If it is safe and you have flexibility in how you deliver your baby, pushing in positions in which the tailbone is free to move (aka not on your back) is ideal. As the baby’s head moves through the pelvic cavity, the sacrum and tailbone need to move out of the way, or posteriorly, to allow the baby’s head to pass. Positions that allow the tailbone to move include squatting, on hands and knees, or side-lying. However, we don’t always have the choice (for a variety of reasons including safety) of the position the baby is delivered in. Placing towel rolls under your sit bones, otherwise known as ischial tuberosities, also allows the sacrum some more freedom to move posteriorly when we are on our back.


It’s important to remember that the goal of these techniques is to reduce the risk of tearing during delivery and to decrease the risk of sustaining a higher degree tear. Sometimes a tear is unavoidable for a number of reasons that are out of our control. The good news is that our bodies are very good at healing from perineal tears and that’s one of the reasons why episiotomies are not performed as routinely as they once were.

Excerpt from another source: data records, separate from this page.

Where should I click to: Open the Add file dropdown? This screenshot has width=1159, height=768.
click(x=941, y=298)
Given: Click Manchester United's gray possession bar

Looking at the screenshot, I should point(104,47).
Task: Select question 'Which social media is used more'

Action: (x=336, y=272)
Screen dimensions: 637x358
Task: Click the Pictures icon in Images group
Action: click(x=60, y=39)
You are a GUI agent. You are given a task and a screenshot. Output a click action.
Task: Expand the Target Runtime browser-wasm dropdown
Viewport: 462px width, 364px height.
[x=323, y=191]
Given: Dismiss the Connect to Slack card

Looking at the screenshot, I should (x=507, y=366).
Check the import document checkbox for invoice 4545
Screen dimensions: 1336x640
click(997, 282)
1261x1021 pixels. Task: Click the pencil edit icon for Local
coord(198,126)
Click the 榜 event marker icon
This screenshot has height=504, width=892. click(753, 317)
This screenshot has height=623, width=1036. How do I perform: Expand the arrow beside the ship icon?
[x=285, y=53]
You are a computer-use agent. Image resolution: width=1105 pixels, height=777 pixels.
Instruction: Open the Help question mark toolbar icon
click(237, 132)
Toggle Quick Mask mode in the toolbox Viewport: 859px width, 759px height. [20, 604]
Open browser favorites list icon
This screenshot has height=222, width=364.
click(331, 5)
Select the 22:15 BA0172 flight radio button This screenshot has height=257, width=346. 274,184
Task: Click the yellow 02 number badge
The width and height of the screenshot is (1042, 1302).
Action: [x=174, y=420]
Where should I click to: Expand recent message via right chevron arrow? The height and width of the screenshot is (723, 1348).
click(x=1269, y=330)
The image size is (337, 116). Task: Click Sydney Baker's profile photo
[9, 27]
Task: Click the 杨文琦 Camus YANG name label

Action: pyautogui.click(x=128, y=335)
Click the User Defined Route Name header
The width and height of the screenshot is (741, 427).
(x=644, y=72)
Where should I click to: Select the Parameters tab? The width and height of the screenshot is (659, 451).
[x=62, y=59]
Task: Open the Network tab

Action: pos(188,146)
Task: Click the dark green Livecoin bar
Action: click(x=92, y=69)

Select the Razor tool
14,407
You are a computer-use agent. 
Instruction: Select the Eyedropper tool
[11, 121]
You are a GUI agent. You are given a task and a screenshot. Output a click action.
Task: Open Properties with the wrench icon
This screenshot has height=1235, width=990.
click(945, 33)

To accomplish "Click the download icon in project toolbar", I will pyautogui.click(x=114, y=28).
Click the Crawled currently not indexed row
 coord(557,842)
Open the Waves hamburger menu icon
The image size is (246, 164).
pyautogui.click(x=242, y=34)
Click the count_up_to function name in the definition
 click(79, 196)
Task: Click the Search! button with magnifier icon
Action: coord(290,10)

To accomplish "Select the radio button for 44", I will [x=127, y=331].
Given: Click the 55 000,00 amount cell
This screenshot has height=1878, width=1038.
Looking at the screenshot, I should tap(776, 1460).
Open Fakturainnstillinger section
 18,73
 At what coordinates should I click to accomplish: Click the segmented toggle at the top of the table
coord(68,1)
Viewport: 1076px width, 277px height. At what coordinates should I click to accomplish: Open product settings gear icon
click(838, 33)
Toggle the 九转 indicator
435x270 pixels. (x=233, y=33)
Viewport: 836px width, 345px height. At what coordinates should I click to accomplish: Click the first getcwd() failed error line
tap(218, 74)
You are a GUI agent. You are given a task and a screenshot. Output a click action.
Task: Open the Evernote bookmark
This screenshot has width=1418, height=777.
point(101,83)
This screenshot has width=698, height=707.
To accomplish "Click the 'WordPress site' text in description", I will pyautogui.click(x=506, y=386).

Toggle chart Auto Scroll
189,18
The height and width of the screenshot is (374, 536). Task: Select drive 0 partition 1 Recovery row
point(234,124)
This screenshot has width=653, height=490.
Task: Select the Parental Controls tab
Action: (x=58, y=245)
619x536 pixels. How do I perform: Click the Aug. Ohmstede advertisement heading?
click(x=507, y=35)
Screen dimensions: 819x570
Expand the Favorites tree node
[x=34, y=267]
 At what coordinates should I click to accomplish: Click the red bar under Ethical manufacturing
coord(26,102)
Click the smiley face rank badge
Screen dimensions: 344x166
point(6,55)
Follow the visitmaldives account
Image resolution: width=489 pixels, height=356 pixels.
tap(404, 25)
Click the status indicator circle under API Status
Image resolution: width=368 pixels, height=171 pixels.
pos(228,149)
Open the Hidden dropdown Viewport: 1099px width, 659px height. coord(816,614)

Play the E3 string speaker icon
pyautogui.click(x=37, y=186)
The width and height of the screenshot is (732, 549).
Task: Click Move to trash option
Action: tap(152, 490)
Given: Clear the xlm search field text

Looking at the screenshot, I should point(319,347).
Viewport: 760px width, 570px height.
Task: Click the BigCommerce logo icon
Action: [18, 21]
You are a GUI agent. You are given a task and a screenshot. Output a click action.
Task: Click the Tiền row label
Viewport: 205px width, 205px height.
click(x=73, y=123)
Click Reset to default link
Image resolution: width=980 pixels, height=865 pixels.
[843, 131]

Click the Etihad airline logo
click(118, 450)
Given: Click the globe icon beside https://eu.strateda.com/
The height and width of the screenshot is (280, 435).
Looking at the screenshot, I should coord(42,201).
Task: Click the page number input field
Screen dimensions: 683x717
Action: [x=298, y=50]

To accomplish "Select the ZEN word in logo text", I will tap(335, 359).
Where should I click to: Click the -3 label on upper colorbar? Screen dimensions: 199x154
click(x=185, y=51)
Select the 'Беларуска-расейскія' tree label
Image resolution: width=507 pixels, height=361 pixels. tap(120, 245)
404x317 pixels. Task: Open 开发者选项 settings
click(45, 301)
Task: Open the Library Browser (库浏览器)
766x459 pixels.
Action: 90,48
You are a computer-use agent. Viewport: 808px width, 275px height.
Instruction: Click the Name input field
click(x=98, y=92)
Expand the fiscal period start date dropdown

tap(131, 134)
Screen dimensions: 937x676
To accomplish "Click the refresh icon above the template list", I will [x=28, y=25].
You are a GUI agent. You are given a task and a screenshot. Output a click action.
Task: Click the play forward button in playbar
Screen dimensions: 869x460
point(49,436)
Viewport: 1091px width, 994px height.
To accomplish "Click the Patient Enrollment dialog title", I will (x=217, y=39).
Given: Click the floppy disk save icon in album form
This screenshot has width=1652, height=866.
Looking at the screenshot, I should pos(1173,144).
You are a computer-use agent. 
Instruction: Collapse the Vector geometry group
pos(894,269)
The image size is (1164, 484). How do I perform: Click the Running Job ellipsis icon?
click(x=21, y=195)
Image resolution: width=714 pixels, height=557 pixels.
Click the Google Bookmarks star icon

If you experience a perineal tear a pelvic floor physical therapist can perform scar mobilization, assess the function of the pelvic floor, and make recommendations to promote healing.







Resources:


Ahmadi, Zohre, et al. “Effect of Breathing Technique of Blowing on the Extent of Damage to the Perineum at the Moment of Delivery: A Randomized Clinical Trial.” Iranian Journal of Nursing and Midwifery Research, vol. 22, no. 1, 2017, pp. 62–66.


Aasheim, Vigdis, et al. “Perineal Techniques during the Second Stage of Labour for Reducing Perineal Trauma.” Cochrane Database of Systematic Reviews, no. 6, 2017.


Edqvist, Malin, et al. “Midwives’ Management during the Second Stage of Labor in Relation to Second-Degree Tears—An Experimental Study.” Birth, vol. 44, no. 1, 2017, pp. 86–94.


Simpson, Kathleen Rice, and Dotti C. James. “Effects of Immediate versus Delayed Pushing during Second-Stage Labor on Fetal Well-Being: A Randomized Clinical Trial.” Nursing Research, vol. 54, no. 3, June 2005, pp. 149–57.